Our Inverness Blog

Information on Inverness, the Highlands and places of interest while staying at our Inverness B&B

At Bannerman Bed and Breakfast we are always delighted to help with advice and recommendations on your visit. Here are some articles that will aid you in planning a memorable trip.

Inverness Castle

What’s happening at Inverness Castle

You can’t miss the big red boards around Inverness Castle at the moment. On closer inspection you’ll see the boards show some of the fascinating history of the castle. The reason for the boards is to close the castle buildings to the general public whilst Inverness Castle gets some dramatic changes. Access to the grounds is still available, so you can still enjoy the terrific views of the riverside and take a snap of Flora MacDonald.

New Development

Until recently Inverness Castle was the home of Inverness law courts. So unless you want to enter the building in handcuffs it’s not open to the general public. Now that the law courts are rehomed, the new plan is to develop the building into a stunning tourist destination. The first phase of the development sees the castle transform into an attraction for visitors and locals. The refurbished castle offers an insight into the fascinating history of Inverness and the Scottish Highlands. The landscape, culture and language will feature heavily.
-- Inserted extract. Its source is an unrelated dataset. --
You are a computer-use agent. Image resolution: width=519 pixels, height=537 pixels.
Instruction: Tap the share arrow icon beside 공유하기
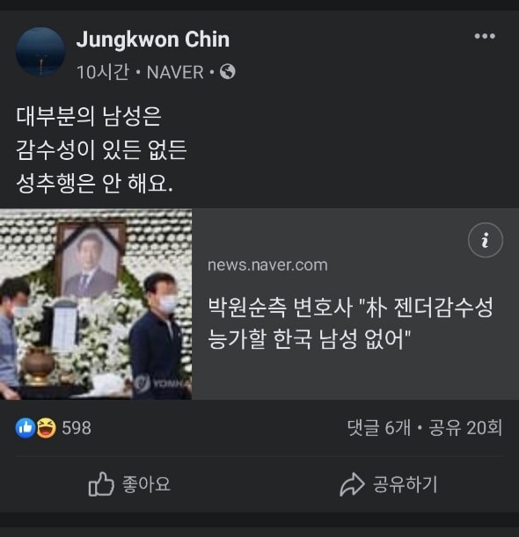352,484
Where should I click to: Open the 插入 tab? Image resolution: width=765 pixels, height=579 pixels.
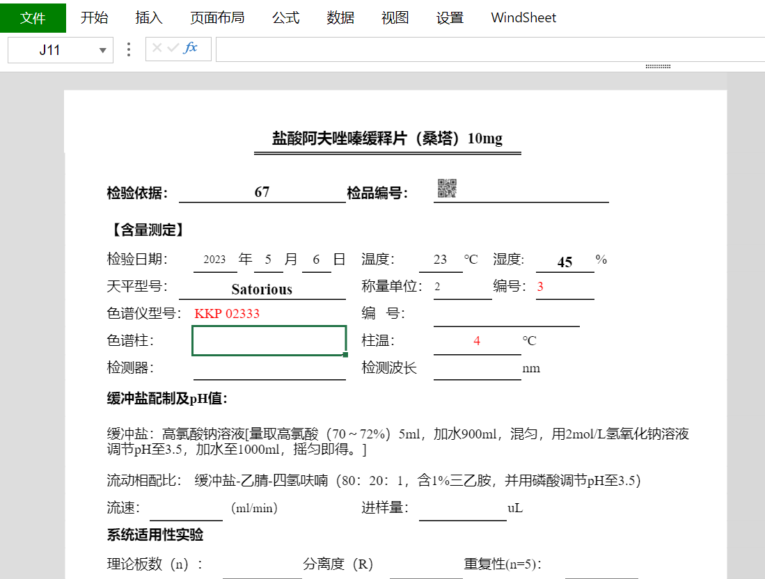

With a history as a court and prison, there are many intriguing spaces and stories to explore. As well as learning, the castle’s raised position overlooking the town will provide areas for eating, drinking shopping and taking in the stunning views. The grounds of the castle are to form an outdoor space to be enjoyed throughout the year.

Storytelling in the Highlands

Storytelling is a great Highland tradition and will feature heavily. Inverness Castle and grounds will celebrate the Spirit of the Highlands in 100 stories, which will capture the essence of the unique history of the area. The project aims to create an ‘Autobiography of the Highlands’. As a result we will have a digital archive built from a collection of stories all told by the people who live, work and visit here.

Inverness Castle Then and Now

Inverness Castle is currently 2 separate buildings. The first of those dates from 1830s and was the a courthouse. The second was built as a prison in the 1840s. This is the same site the original medieval castle. With a long and tempestuous history, the previous castle was set ablaze several times and endured many sieges. The castle was finally destroyed by the Jacobites prior to the Battle of Culloden in 1746. You can find out more about the history of the area and your Scottish roots at the Highland Archive Centre.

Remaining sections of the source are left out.